In June, Zimbabwe and the EU launched a formal dialogue process, while the UK has since urged Zimbabwe to expedite the ratification of a trade agreement to ensure the continuation of trade relations when Britain leaves the EU.

The African Union (AU) and Sadc have committed their unwavering support to Zimbabwe on the issue of sanctions. Last month, SADC walked the talk on the anti-sanctions campaign in solidarity with Zimbabwe, with member states conducting different activities to pressure the US and its Western allies to lift the almost two-decades-old embargo.

As a bonus to rapprochement, the IMF has pledged to continue working with the Government to foster economic stability.

Without November 17, what would have happened?

“The November 2017 smooth transition of power is a defining moment to Zimbabwe’s history. Without it Zimbabwe was fast descending into anarchy. The rampant corruption which was left unchecked had the potential to collapse Zimbabwe’s economy.

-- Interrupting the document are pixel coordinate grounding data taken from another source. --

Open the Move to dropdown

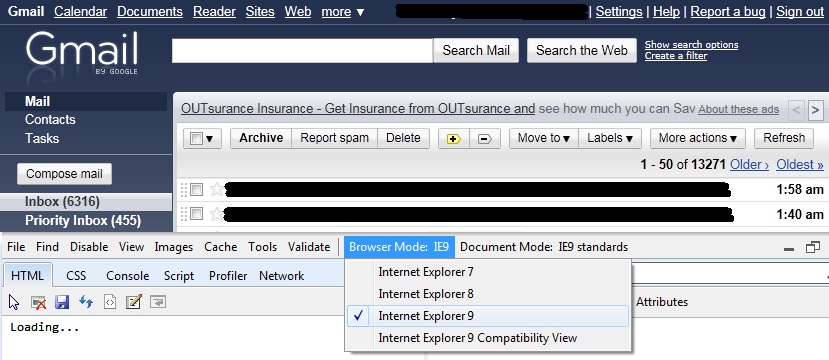pyautogui.click(x=544, y=139)
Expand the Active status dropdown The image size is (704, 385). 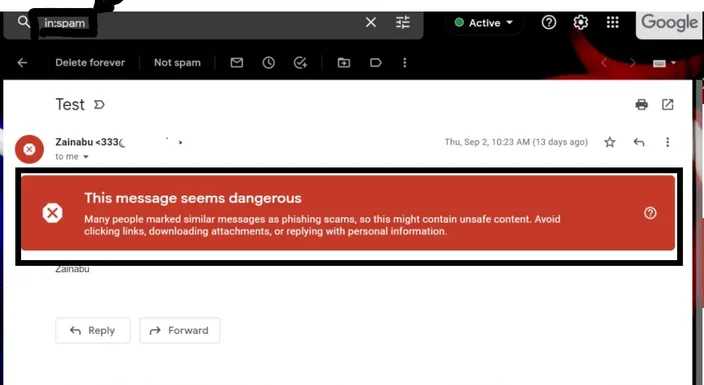(484, 23)
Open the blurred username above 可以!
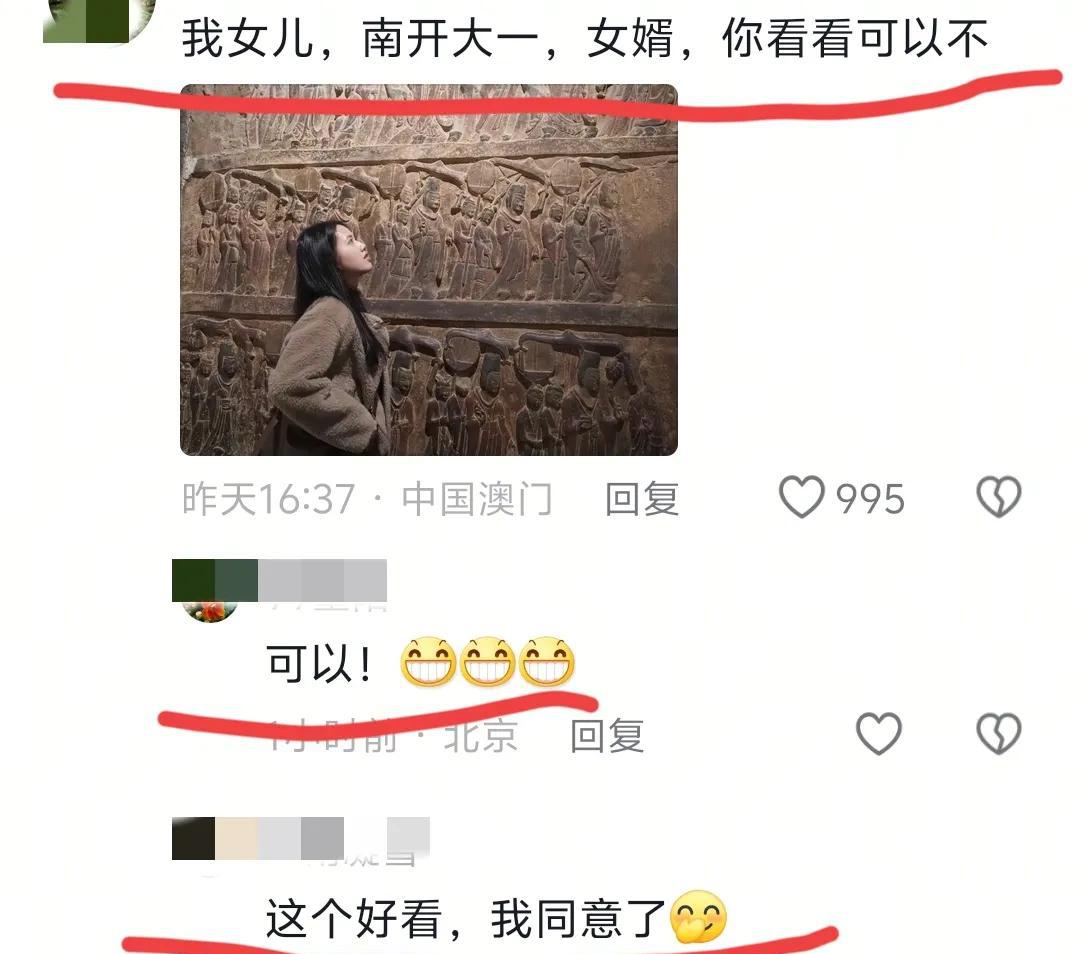Screen dimensions: 1080x954 (279, 581)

Even more, the strategic military intervention really restored civil power by allowing citizens to freely express themselves, a culture which has continued to date.

“Had the military not restored civil voices, the public would have resorted to asserting their views through violent means, a case that many would refer to as a civil war. It is not a coincidence that the public now relies on sustainable methods of political communication; it all began in November 2017,” Mr Teddy Ncube explains.

November 17, 2017, Mr Ncube says, becomes important in that it “restored” Zimbabwe’s prospects of national stability.

We can learn from Rwanda

If Rwanda could write a book, it would be titled: “From genocide to Africa’s Singapore.”

In the year 2000, the Rwandan government established Vision 2020, a long-term development strategy with its main objective to transform Rwanda into a middle-income country by 2020, based on a thriving private sector.

Economic transformation took place at a fast pace after the establishment of Rwanda Development Board, a government department that integrates all investment-related agencies. This is part of a greater “Open for Business” thrust.

Rwanda has had one of the fastest rates of economic growth in the world. The country notched up GDP growth of around 8 percent per year between 2001 and 2014.

According to the 2019 World Bank Doing Business index, Rwanda is the 29th easiest place to do business in the world and is the only low-income country in the top 30.

Rwanda Development Board chief executive Ms Clare Akamanzi’s visit to Zimbabwe last year was a direct result of President Mnangagwa intervention.

So, can our economy be fixed?

Legacy issues include high domestic and international debt, an under-performing manufacturing industry, an import-dependent economy and lack of confidence in the local currency.

The Ministry of Finance and Economic Development has already laid a road map to Vision 2030 through implementing the Transitional Stabilisation Programme (September 2018 – December 2020); first five-year National Development Plan (2021-2025) and second five-year National Development Plan (2026-2030).

Parastatal reforms are in full swing, with commendable milestones achieved so far in a number of companies including the National Railways of Zimbabwe, Grain Marketing Board and Cold Storage Commission.

Political commitment has resulted in reduced spending, budget surplus, investor interest and improved corruption controls.

Minister Mutsvangwa told a business meeting yesterday: “When I look at our economy, I see it as a U-shape. We were going down, now we are going up; productivity growth and job creation. Continue to work hard (Minister Ncube) so that Zimbabwe can come out of this ditch.”

Economist and Zimbabwe National Chamber of Commerce chief executive Mr Chris Mugaga told The Herald that for the economy to work, Min Ncube has to be brave.

“He has to be brave, but at the same time the Minister of Finance has to push away the political jacket and be a technocrat,” he said.

Said economist Mr Persistence Gwanyanya: “Now, it’s time to work on fundamentals needed to sustain our currency, which is still in its infancy; production, productivity, employment and formalisation.”